Monday, September 27, 2010

"Tragic" only looks good on Anna Magnani

I heard back from the social worker at my mother's nursing home today. I had left messages, wanting to know why they never called to tell me she'd gone into hospice and died. "I guess it was all a miscommunication" was pretty much the answer I got. "Someone (she refused to specify who) tried to call you, but they couldn't get an answer." It seems that a nameless someone had called the cell phone number I've had since 2002 and claimed that they didn't even get a voicemail message. Since this is the first time I have ever heard of this happening with my phone service, I asked the social worker how many times one tries a dying person's Power of Attorney/child before giving up. Her response was "Uh...well when's the last time YOU called the doctors to see how she was?" This is the same woman who told me two years ago that I was doing the right thing by leaving New York, that my mom was vegetative and it was time for me to start my non-caregiving life. "Look," she said towards the end of the call, "I wish it had happened differently but this is what happened and now it's over."

What is over: My mom's life is over, the course of her awful disease is over and my trips to Yonkers are almost over. When I get a better and more truthful explanation from St. Joseph's (and I file a complaint with the Department of Health) my dealings with the nursing home will finally be over too. What I'd like to be over the soonest though is this one feeling that comes and goes when I get sad about her being dead. It's kind of like being alone in a dark bar in the middle of the day, with no music on so the only noises are glasses being washed or a stool scooting across the floor. Like this weird and very specific kind of loneliness which probably everyone gets when their parent dies, or some variation of it anyway.

Also: A few of my mom's cousins have offered up memories of what she was like before she had me, which I can't get enough of. But they've also said things like "Your Mom was a survivor and so are you" — the word "survivor" was used by more than one person when talking about her, or saying the two of us had been through a lot. It reminded me of a quote I read from Donatella Versace right after her brother Gianni was murdered. She said something like 'so many people are telling me how all of this made me so strong, well I'm strong enough now and I don't want to be any stronger.' That was the first time I wondered if calling someone a "survivor" isn't just kind of polishing a turd. Isn't it really just saying you're the kind of person that crappy things happen to a lot, and you handle it with the natural human response that is survival? Where is the honor in that? I don't want to be lumped into this Survivors Club they speak of. I'm totally good with running the Getting Good and Bad in Equal Measure and Dealing with it Okay crowd.

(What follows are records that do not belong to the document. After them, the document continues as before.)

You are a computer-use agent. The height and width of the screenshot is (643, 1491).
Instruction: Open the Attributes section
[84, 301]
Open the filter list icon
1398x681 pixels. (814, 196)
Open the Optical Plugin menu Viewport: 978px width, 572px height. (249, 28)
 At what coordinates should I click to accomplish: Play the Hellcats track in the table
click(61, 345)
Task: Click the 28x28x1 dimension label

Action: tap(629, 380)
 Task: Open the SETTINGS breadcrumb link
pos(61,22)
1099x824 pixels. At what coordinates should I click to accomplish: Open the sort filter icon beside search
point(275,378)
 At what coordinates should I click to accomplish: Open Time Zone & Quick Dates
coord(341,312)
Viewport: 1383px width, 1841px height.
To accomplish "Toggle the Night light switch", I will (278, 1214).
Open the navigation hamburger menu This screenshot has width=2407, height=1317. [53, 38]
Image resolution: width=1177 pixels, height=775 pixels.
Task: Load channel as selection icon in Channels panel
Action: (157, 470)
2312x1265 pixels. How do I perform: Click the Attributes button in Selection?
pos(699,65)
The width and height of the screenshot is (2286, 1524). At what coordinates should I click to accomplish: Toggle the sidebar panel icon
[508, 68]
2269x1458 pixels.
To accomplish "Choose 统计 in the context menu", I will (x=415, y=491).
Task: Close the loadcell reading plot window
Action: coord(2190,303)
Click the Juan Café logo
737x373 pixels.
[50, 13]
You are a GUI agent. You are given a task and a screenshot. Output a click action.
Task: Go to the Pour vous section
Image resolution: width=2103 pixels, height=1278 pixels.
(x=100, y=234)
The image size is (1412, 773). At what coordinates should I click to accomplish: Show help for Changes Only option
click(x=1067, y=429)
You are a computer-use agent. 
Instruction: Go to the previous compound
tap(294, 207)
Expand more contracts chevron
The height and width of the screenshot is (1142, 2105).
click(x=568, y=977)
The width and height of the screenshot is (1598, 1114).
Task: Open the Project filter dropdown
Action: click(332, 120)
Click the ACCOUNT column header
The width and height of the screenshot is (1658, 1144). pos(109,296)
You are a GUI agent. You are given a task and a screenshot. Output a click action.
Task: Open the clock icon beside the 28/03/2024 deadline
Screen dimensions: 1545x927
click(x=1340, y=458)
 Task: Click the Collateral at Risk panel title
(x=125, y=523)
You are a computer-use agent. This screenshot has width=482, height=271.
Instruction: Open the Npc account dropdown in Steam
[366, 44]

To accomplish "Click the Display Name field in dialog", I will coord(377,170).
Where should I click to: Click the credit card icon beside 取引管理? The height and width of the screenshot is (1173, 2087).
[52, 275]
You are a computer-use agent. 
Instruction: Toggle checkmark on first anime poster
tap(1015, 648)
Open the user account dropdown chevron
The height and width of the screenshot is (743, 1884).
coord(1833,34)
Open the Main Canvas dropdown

I promise this is like my next to last post about my mother dying and the next one will be a playlist! I found this Warpaint cover of one of Mom's favorite Bowie songs while I was compiling it.

Warpaint - Ashes to Ashes

Thursday, September 23, 2010

It Gets Better



I love all things Dan Savage and this video made my day. It's the first post from the It Gets Better project, started by Dan to encourage LGBT teens to stick it out until they get out of high school and realize that the provincial half-wits that bullied them can't affect their lives anymore. Dan and his partner tell their "how we met" story, talk about their son and generally talk about the awesome lives they carved out for themselves.

This message is great not just for LGBT kids but for anyone who's bullied in high school and might be losing sight of the big picture. As a teenager I was harassed constantly for dying my hair purple and dressing funny ─ things were thrown at me, I was spat on and called a freak and a dyke, barely a day went by where I wasn't called ugly or repulsively weird. My mom would tell me the exact same thing that Terry says toward the end of this video: "Living well is the best revenge." The brilliance of clinging to this advice was that it helped me ignore the bullies (most of the time) and by the time I started living the life I wanted to, I didn't care about the revenge part because I was happier. Thanks Dan and Terry. Thanks Mom.

Thursday, September 9, 2010

My mom died a week ago and no one told me.

The nursing home told my uncle that they didn't have my contact information (I've had the same phone number for almost 10 years and they've called it many times). I had no idea she was in hospice, that she got better for a minute, that she had a respiratory infection, that she died and was cremated and there was a death certificate and an empty hospital bed. I don't even know what day she left.

I walked around for days and my mother was dead. I rode trains, and two planes, I hugged old friends, I abused my body in several different ways, I drank a margarita with fresh watermelon juice, I woke up on Sunday in an apartment I'd never been to with people I'd mostly just met, I watched Seth play the ukelele, I had terrible meetings at my terrible job, and my mother was ashes the whole time.